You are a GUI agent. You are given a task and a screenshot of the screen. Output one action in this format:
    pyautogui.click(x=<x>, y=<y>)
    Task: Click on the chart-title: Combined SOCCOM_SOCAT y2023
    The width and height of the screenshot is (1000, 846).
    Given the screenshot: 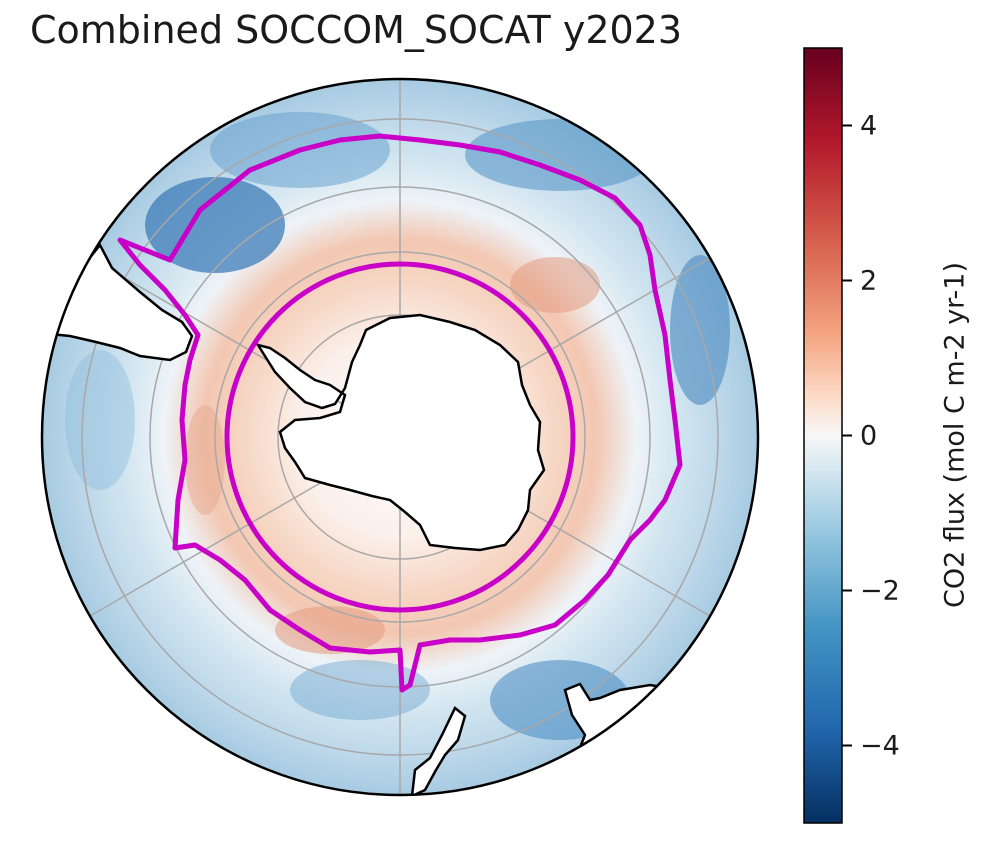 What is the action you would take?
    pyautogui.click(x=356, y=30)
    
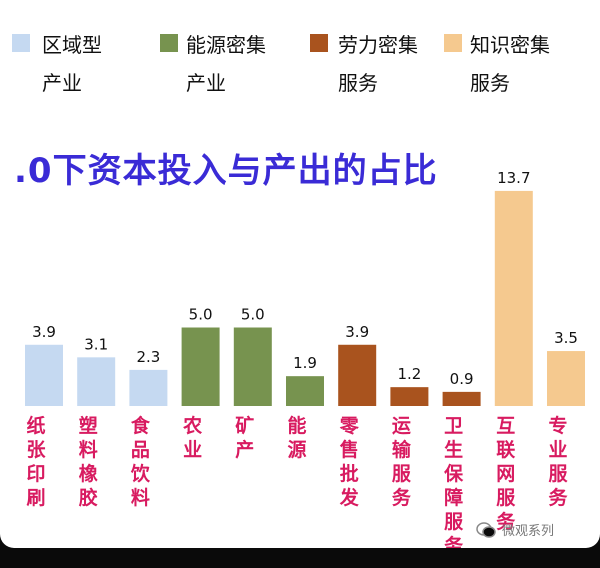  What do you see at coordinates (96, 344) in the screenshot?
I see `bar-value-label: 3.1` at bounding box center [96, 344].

* * *

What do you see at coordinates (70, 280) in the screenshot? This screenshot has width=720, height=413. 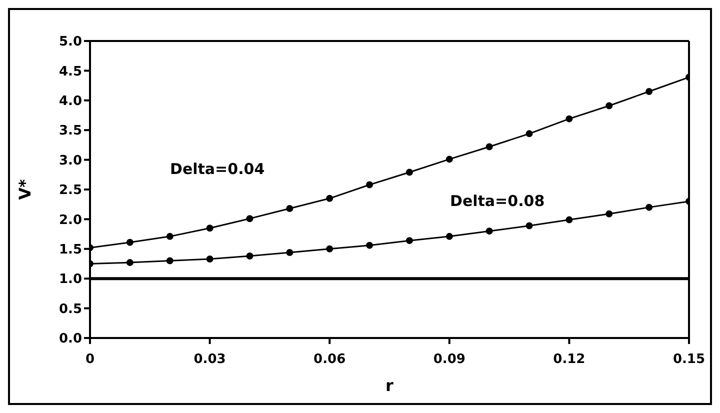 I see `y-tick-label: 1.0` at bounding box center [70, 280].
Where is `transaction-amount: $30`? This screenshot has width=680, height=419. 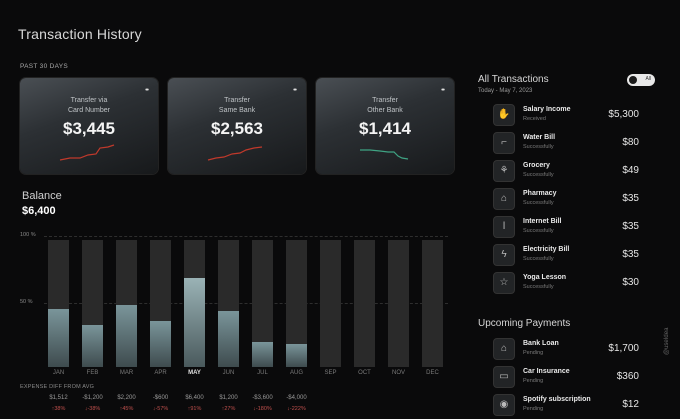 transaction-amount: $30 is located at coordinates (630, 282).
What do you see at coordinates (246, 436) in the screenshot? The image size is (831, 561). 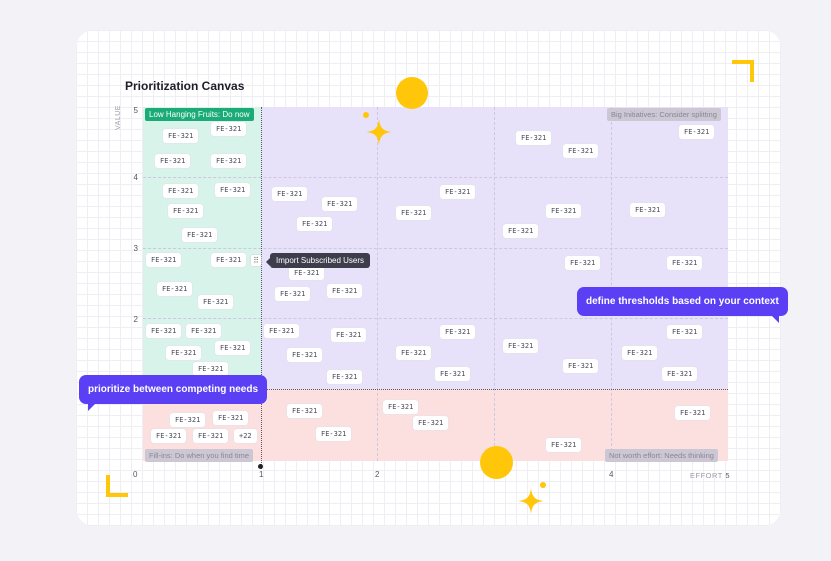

--

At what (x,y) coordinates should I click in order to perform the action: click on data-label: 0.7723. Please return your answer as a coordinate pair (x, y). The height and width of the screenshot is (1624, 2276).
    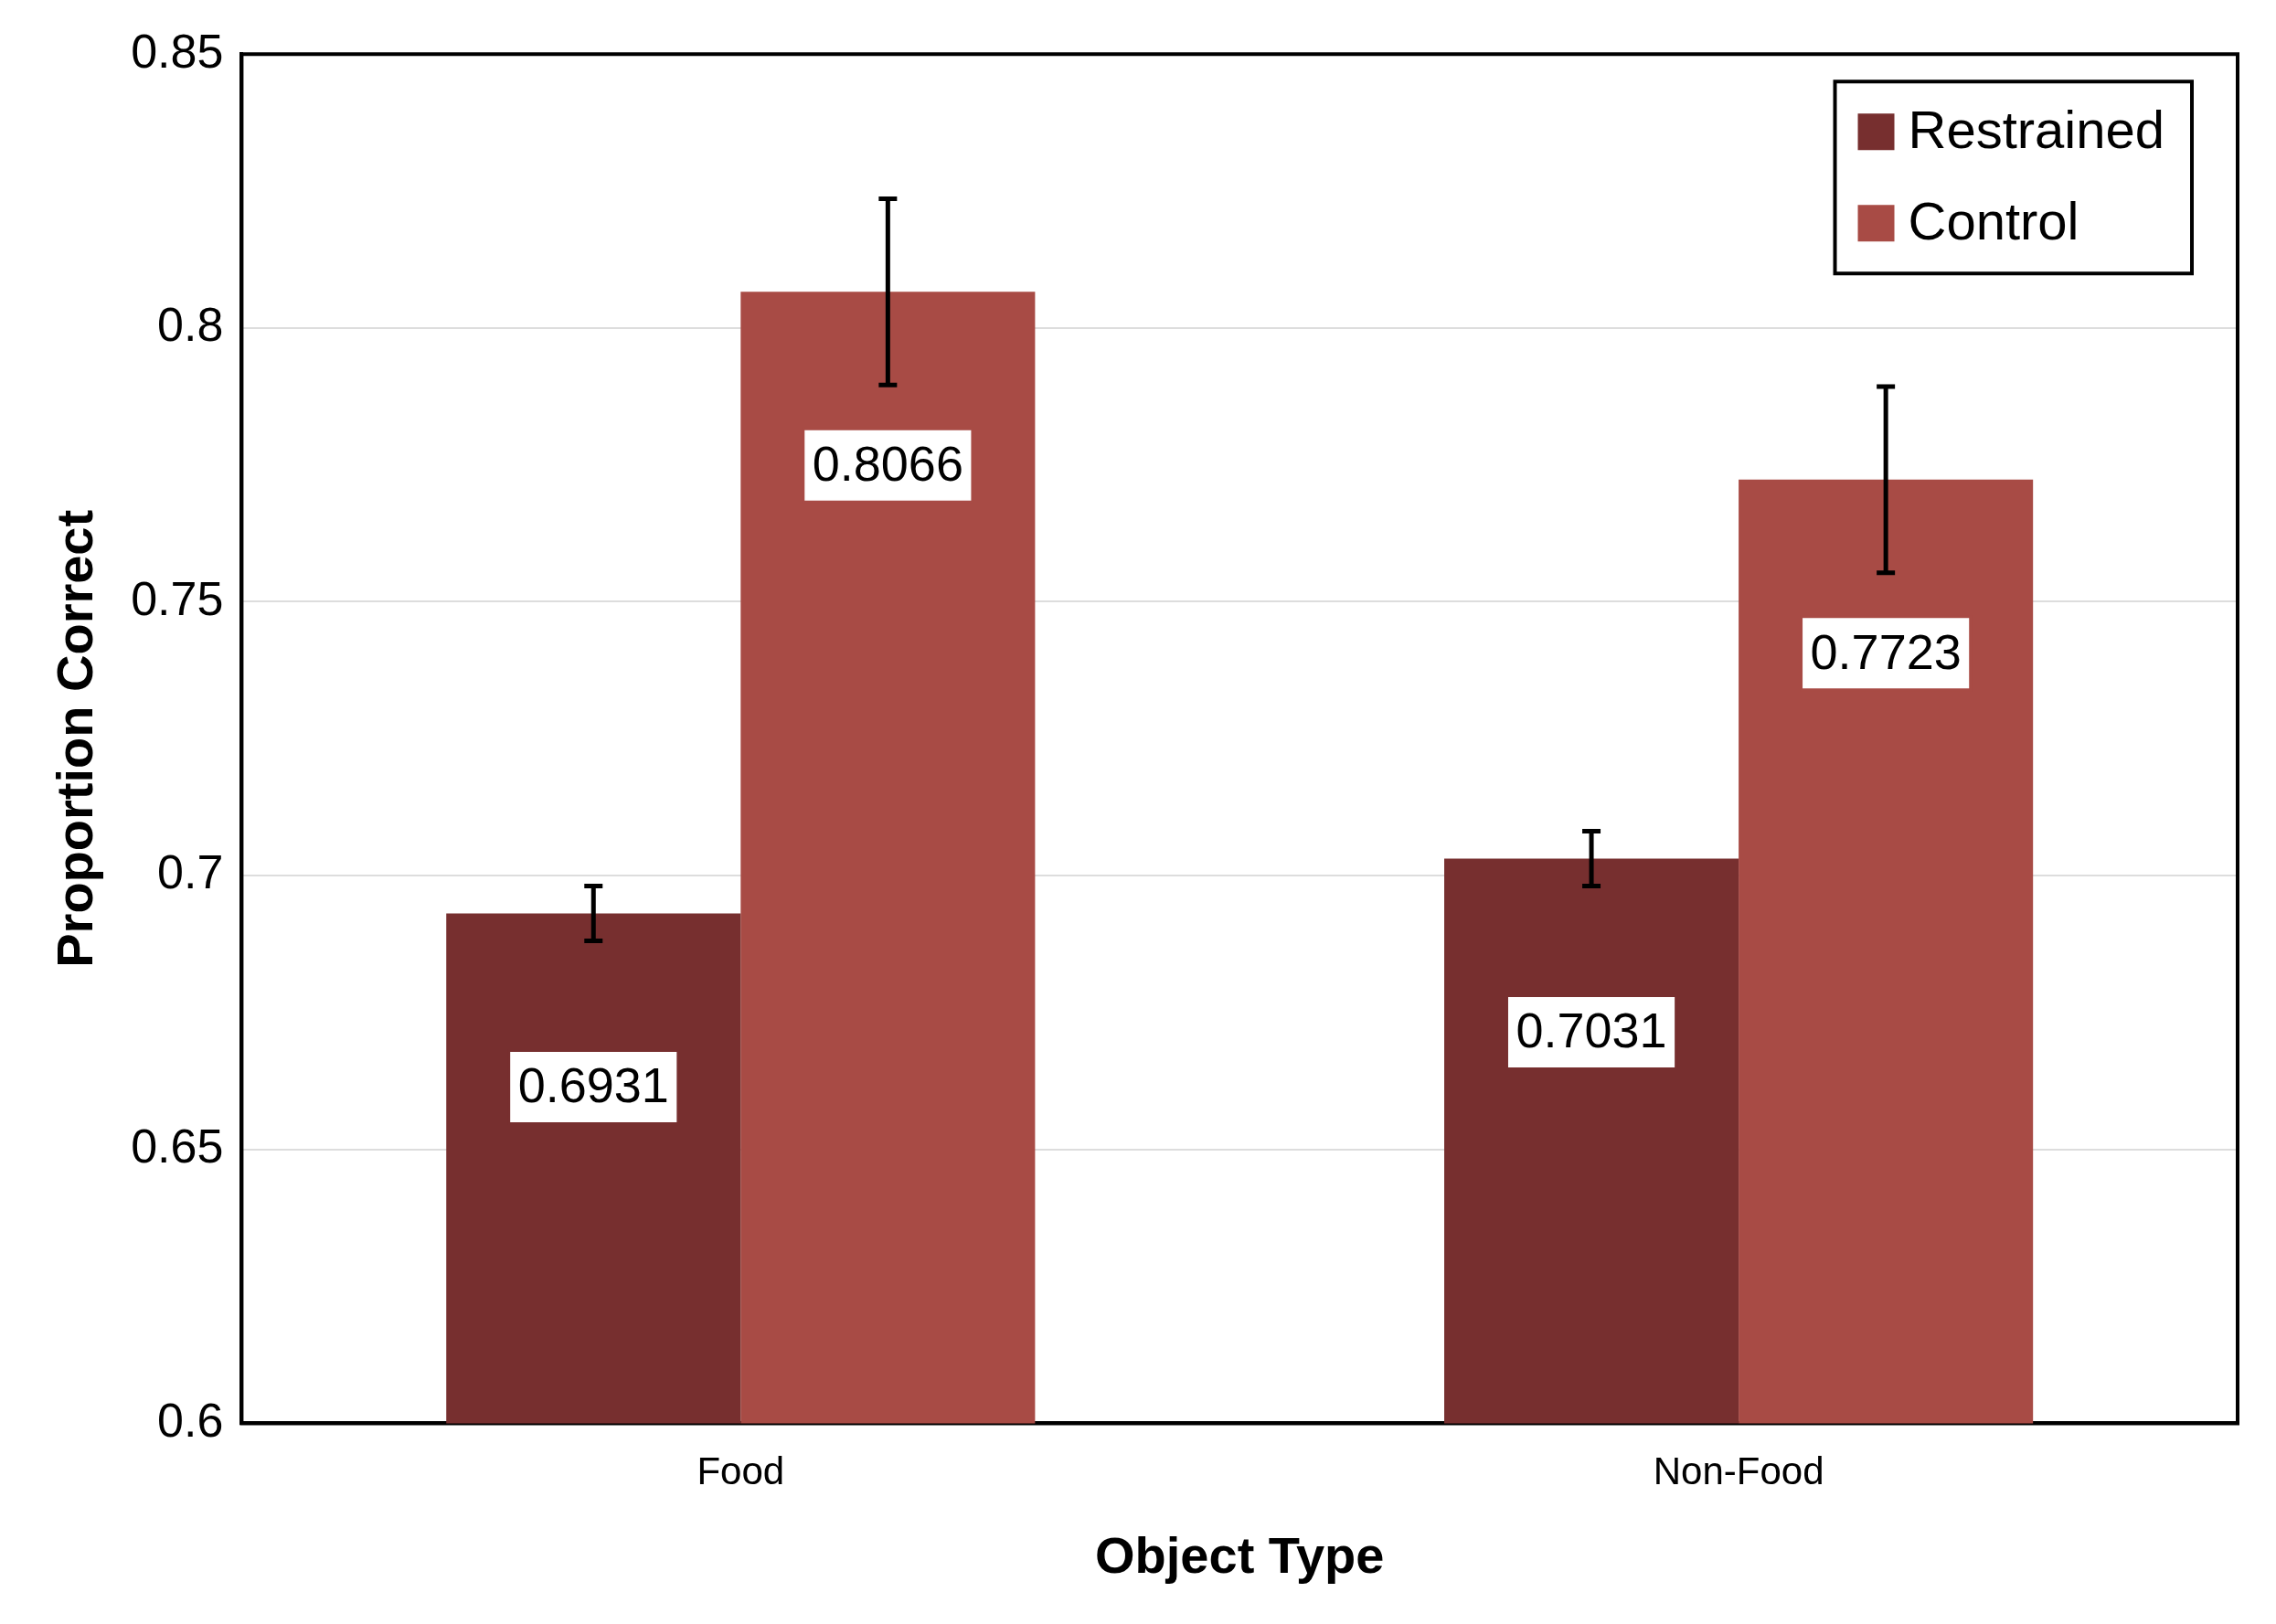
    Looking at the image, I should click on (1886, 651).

### Exercise
Please copy the part that opens with the line containing "At what (x,y)" and closes with the line containing "Looking at the", switching "coordinate pair" to "pair of numbers" and changing nothing else. Give only those lines, without the pictures.

### Task solution
At what (x,y) coordinates should I click in order to perform the action: click on data-label: 0.7723. Please return your answer as a pair of numbers (x, y). The height and width of the screenshot is (1624, 2276).
    Looking at the image, I should click on (1886, 651).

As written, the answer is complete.